The Toronto Sun printed an article featuring a tense interview between the CBC’s Matt Galloway and mayoral candidate Doug Ford. What irritated me the most was this particular phrase: “everybody knows”. That was his response regarding his voting record as councillor, about whether he’s a bully at City Hall and about the city’s “booming economy”.

What gets me is this: everybody doesn’t know nor do they agree. You could find several councillors who would disagree with each of those 3 issues with Mr. Ford. (Of course, as he says in this article, “you don’t understand” i.e. how could you realize it because you disagree with him.)

It’s an empty statement.
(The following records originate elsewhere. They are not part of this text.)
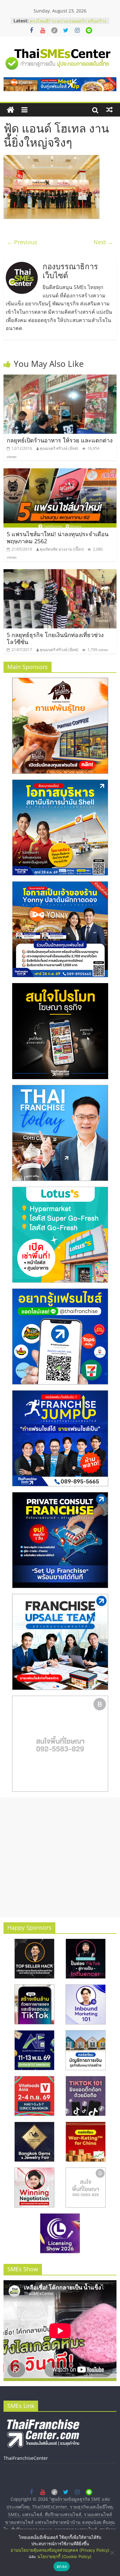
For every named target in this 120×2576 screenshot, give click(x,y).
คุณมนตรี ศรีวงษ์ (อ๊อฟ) (59, 448)
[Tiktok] (54, 30)
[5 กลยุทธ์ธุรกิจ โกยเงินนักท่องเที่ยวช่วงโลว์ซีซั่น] (60, 573)
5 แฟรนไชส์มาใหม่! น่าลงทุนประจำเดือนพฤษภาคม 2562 (57, 537)
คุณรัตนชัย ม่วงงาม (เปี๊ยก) (62, 549)
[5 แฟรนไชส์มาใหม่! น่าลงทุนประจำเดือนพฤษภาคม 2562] (60, 472)
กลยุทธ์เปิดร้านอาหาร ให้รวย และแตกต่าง (60, 440)
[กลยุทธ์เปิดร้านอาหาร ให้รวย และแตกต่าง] (60, 378)
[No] (112, 2552)
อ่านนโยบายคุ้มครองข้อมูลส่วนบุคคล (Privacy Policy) (60, 2550)
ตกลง (62, 2566)
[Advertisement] (60, 1857)
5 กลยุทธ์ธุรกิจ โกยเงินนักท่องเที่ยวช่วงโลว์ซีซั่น (55, 638)
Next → (103, 242)
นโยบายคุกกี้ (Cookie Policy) (64, 2556)
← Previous (22, 242)
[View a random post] (109, 109)
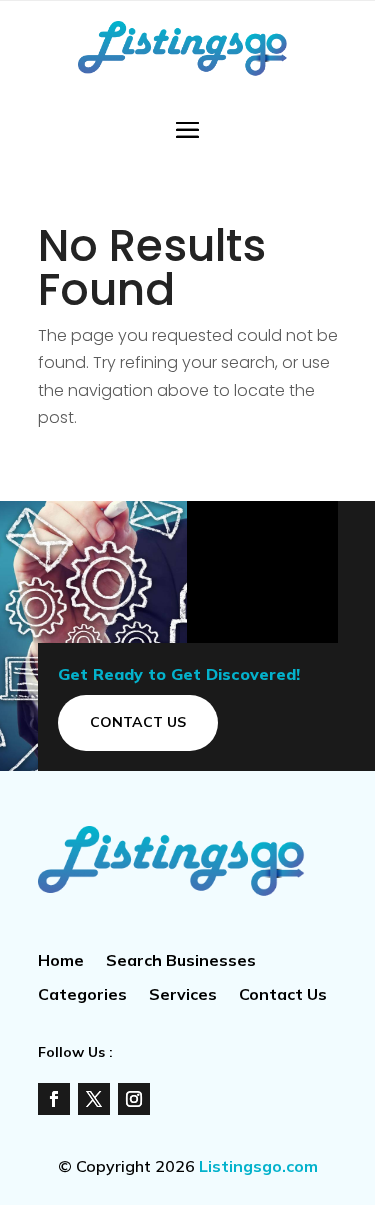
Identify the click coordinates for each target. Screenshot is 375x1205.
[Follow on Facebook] (54, 1099)
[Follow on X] (94, 1099)
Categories (82, 995)
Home (61, 961)
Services (183, 995)
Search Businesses (181, 961)
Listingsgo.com (258, 1166)
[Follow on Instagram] (134, 1099)
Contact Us (138, 722)
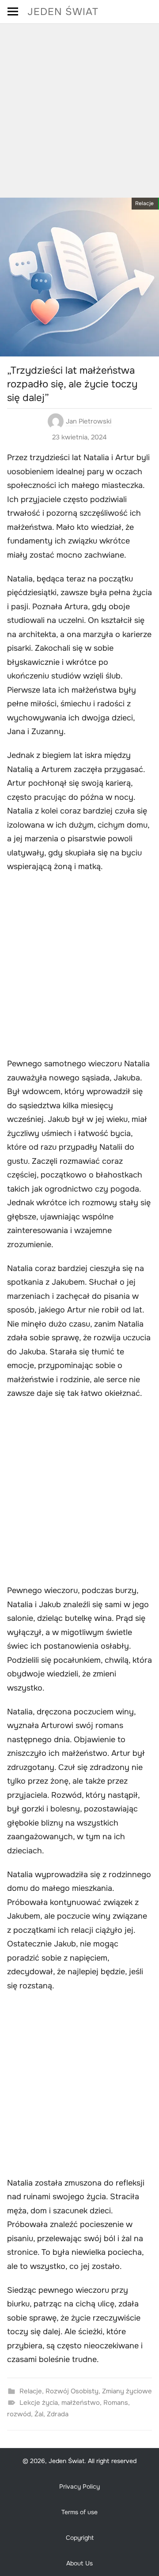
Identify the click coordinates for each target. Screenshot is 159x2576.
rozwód (19, 2414)
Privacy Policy (79, 2486)
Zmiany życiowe (127, 2391)
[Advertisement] (79, 107)
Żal (38, 2414)
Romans (115, 2402)
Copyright (80, 2538)
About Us (79, 2563)
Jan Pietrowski (88, 421)
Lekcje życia (38, 2402)
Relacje (144, 203)
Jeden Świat (62, 11)
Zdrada (57, 2414)
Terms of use (79, 2512)
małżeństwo (80, 2402)
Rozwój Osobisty (71, 2391)
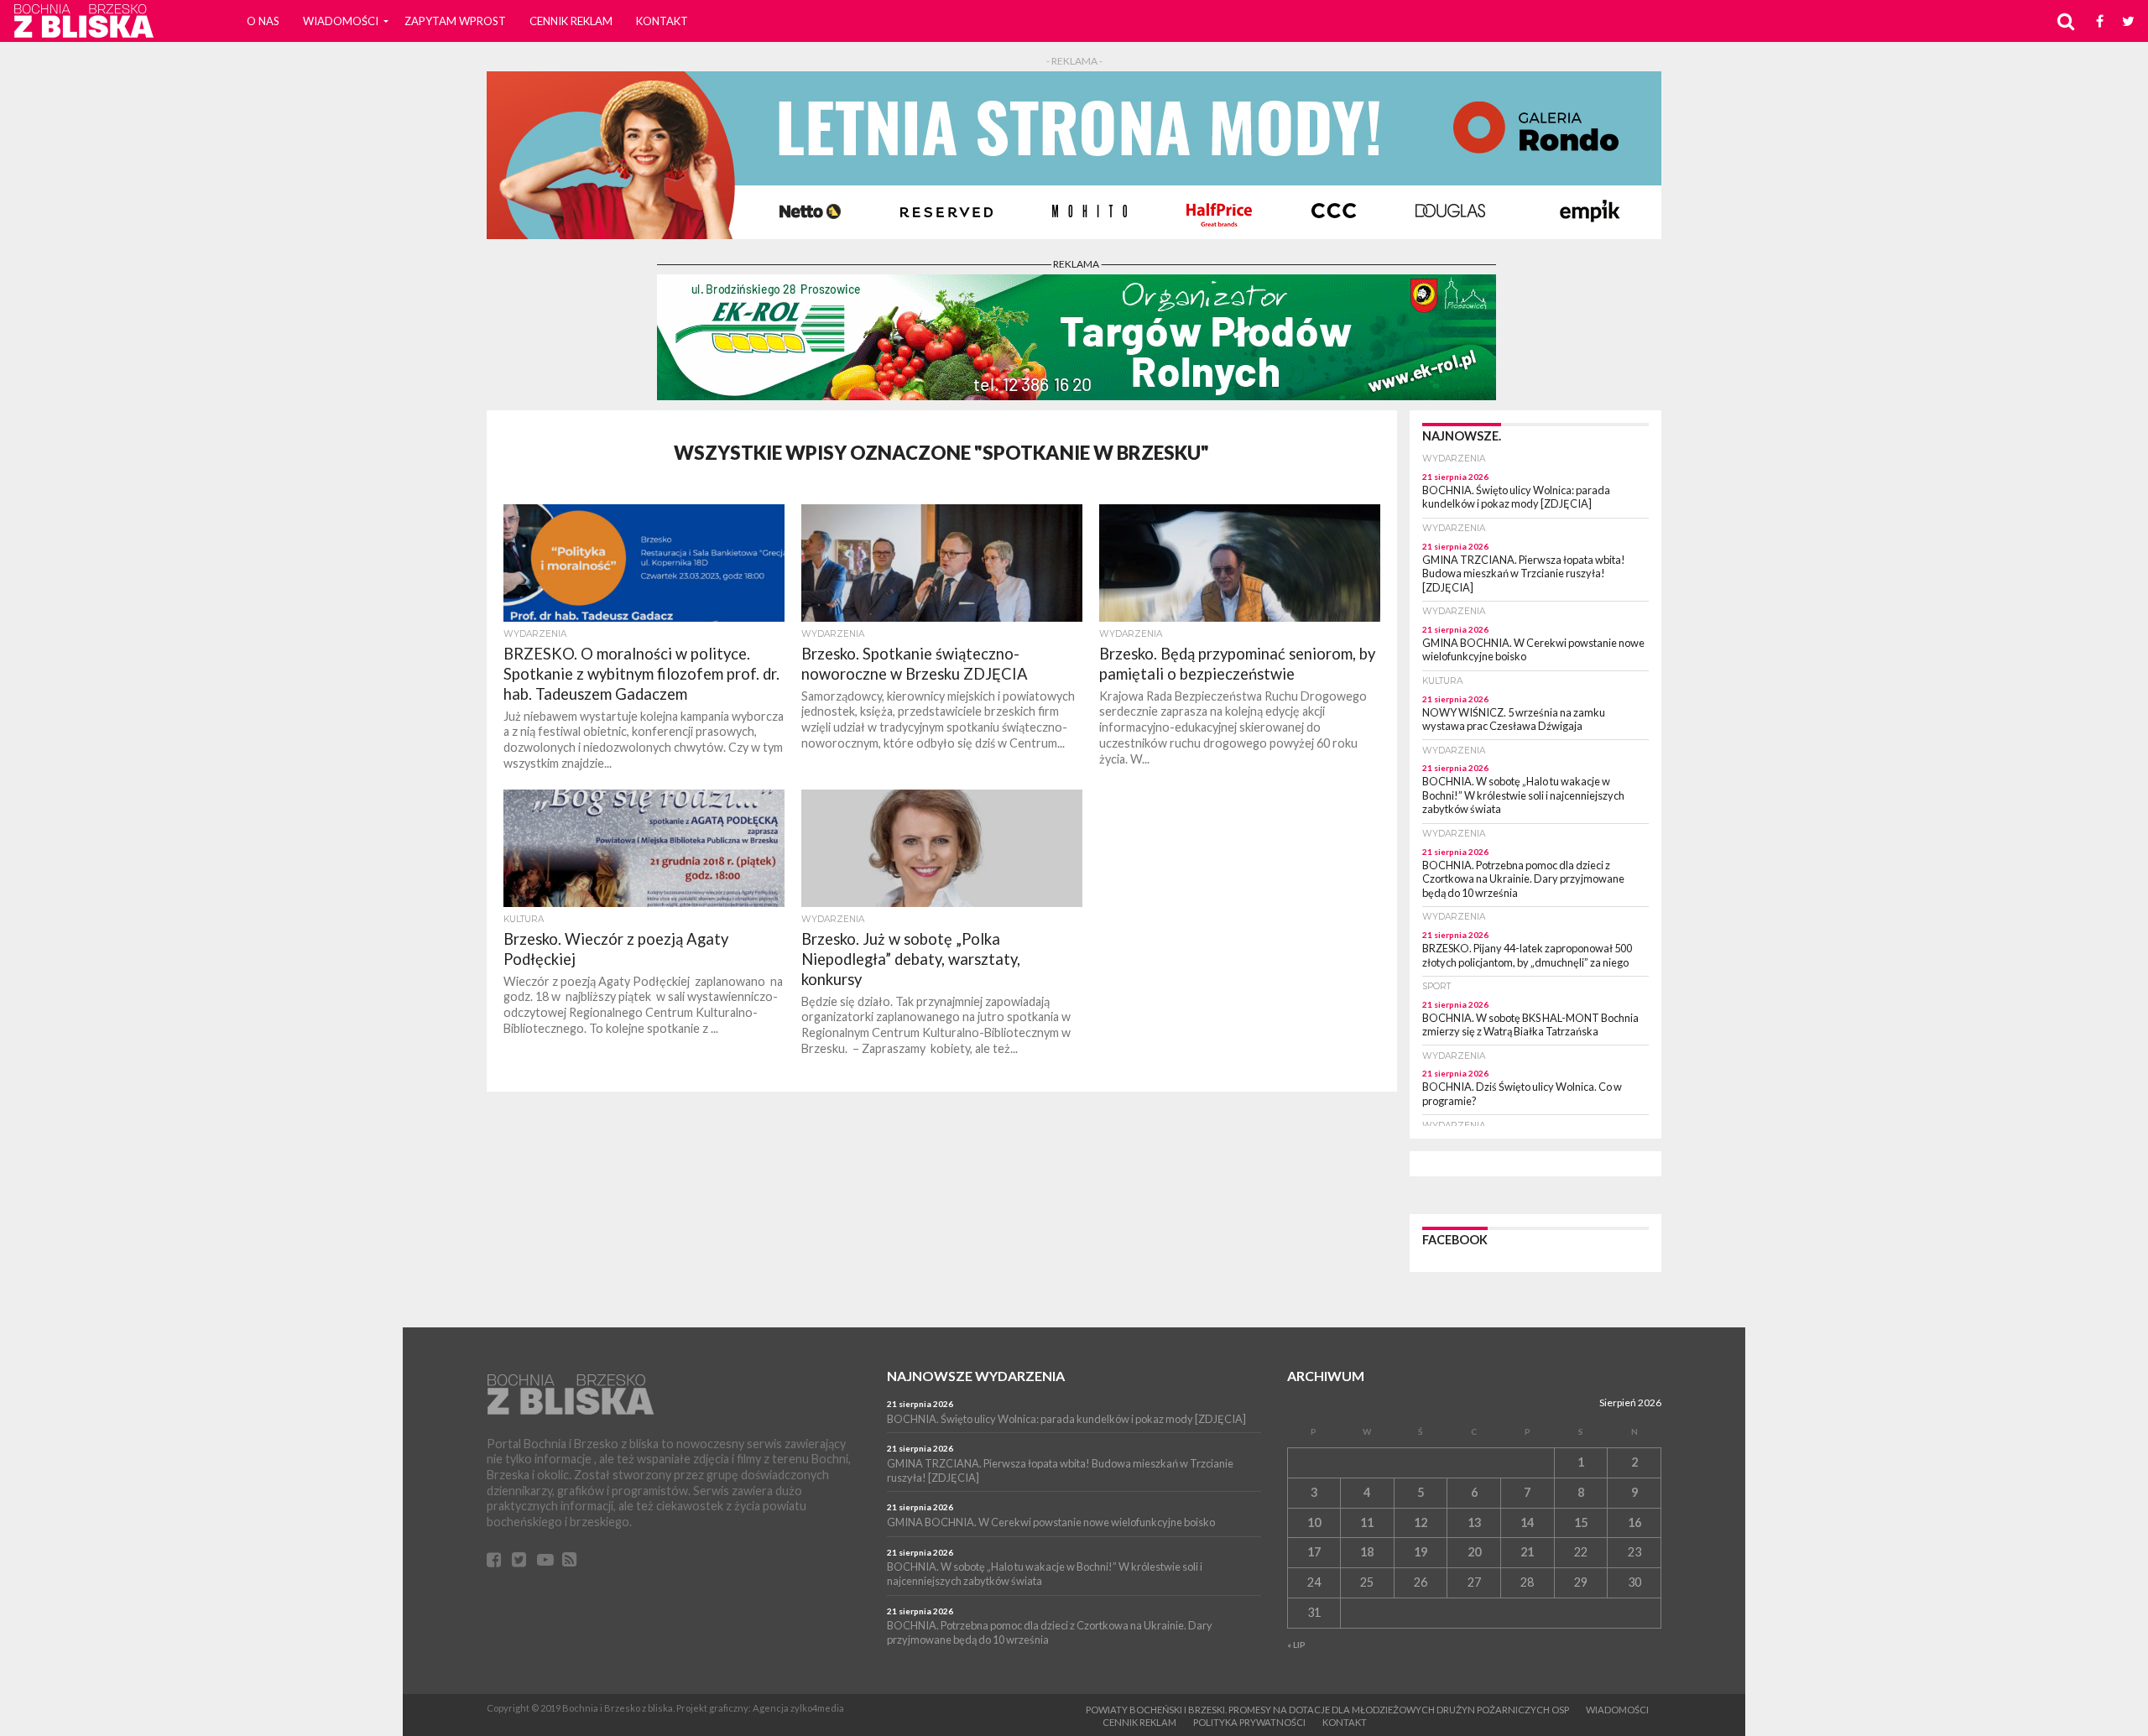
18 (1367, 1552)
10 (1314, 1522)
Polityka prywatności (1249, 1722)
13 (1474, 1522)
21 (1527, 1552)
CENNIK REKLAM (571, 21)
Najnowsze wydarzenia (976, 1376)
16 (1634, 1522)
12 (1420, 1522)
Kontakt (662, 21)
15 (1581, 1522)
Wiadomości (340, 21)
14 (1527, 1522)
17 (1314, 1552)
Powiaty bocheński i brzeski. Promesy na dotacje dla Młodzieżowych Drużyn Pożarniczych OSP (1327, 1709)
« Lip (1296, 1645)
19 (1420, 1552)
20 (1474, 1552)
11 (1367, 1522)
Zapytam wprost (455, 21)
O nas (263, 21)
To use “everybody knows” tries to suggest consensus when there isn’t. It tries to sound like the representation of not just the majority, but of every individual (but it doesn’t). This isn’t just Doug Ford. Many politicians (and many people in the general public) tend to speak as if they represent the collective voice of everyone. Even the Ontario Liberals and the Federal Conservatives, while having majority governments, did not reach 40% of the popular vote i.e. they do not actually reflect the views of the majority.

The fact is, no one party or individual can speak as if they represent the voices of millions of people. Mayor Rob Ford, the Ontario Liberals and the Federal Conservatives won the right to be our representative. But it doesn’t mean whatever they say automatically is the understanding or perspective of every citizen (not taxpayer) in their constituency.